**** ИССЛЕДУЕМЫЙ ТЕКСТ

Джон. Вы хотите сказать, что освобождаемся от напряжения, которое накапливается в нас за неделю «правильного» поведения? И обрушиваем скопившееся на «плохих дядь», которые это «заслужили», а потому не чувствуем, что поступаем «плохо»?
Робин. Именно. Я думаю, по этой причине большинство и обожает всякие спортивные состязания. В результате одного психологического исследования обнаружилась поразительная вещь: люди с действительно здоровой психикой все — болельщики. Менее здоровые, хуже адаптированные — не любят спорт. Но, конечно же, здоровые люди знают: настало время игры, они знают, что делают, они намеренно включаются в драку и выключаются, возвращаются «в норму», когда игра завершится. Позабавились, хорошо провели время. Они не принимают игру всерьез.
Джон. А те, которые принимают? Хулиганят, посылают футболистам, севшим в калошу, грязные письма?
Робин. Ну, они где-то между нормальными, здоровыми людьми и клиническими параноиками. Им действительно необходимо «держать» свои отрицательные эмоции в других, как вообще склонным к параноидному поведению индивидам и семьям необходимо верить в то, что окружающие плохи, только и строят им козни — лишь таким способом эти люди и могут сохранить равновесие.
Джон. Им это необходимо, потому что если осознают, что сами с «червоточиной», могут тронуться?
Робин. Да. Чем прочнее люди «увязли» на этой ступени развития, тем необходимее им «чернить» окружающий мир, чтобы чувствовать себя лучше. Чем больше у них потребность «переписывать» себя «набело», тем слабее их связь с реальностью, тем ближе они к клиническим параноикам, к мании преследования.
Джон. А «увязли» они на этой ступени потому, что во младенчестве, в раннем детстве не выросли из нее, как нормальные люди. В родителях, очевидно, не нашли нужной опоры, заботы, очевидно, их родители сами пугались «плохих» эмоций. Иными словами, родители у них были с той же ступени развития.

********
**** ДАННЫЕ УПРАЖНЕНИЯ

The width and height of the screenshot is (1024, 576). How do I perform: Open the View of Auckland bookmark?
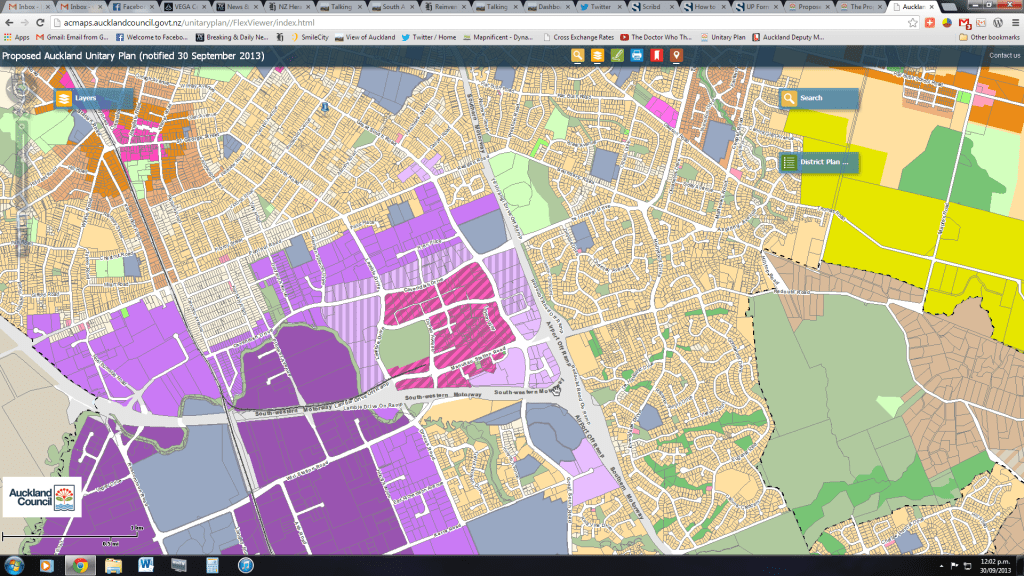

********

ЗАДАНИЕ 1:
Перечислите всё, что, по словам Робина в диалоге, знают и делают здоровые люди, когда настаёт время игры и когда она завершается.
ЗАДАНИЕ 2:
Объясните по диалогу, почему людям, склонным к параноидному поведению, необходимо верить, что окружающие плохи.

РЕШЕНИЕ 1:
- Знают, что настало время игры.
- Знают, что делают.
- Намеренно включаются в драку и выключаются.
- Возвращаются «в норму», когда игра завершится.
- Позабавились, хорошо провели время.
- Не принимают игру всерьез.

РЕШЕНИЕ 2:
Только так они могут сохранить равновесие. Если они осознают, что сами «с червоточиной», они могут тронуться.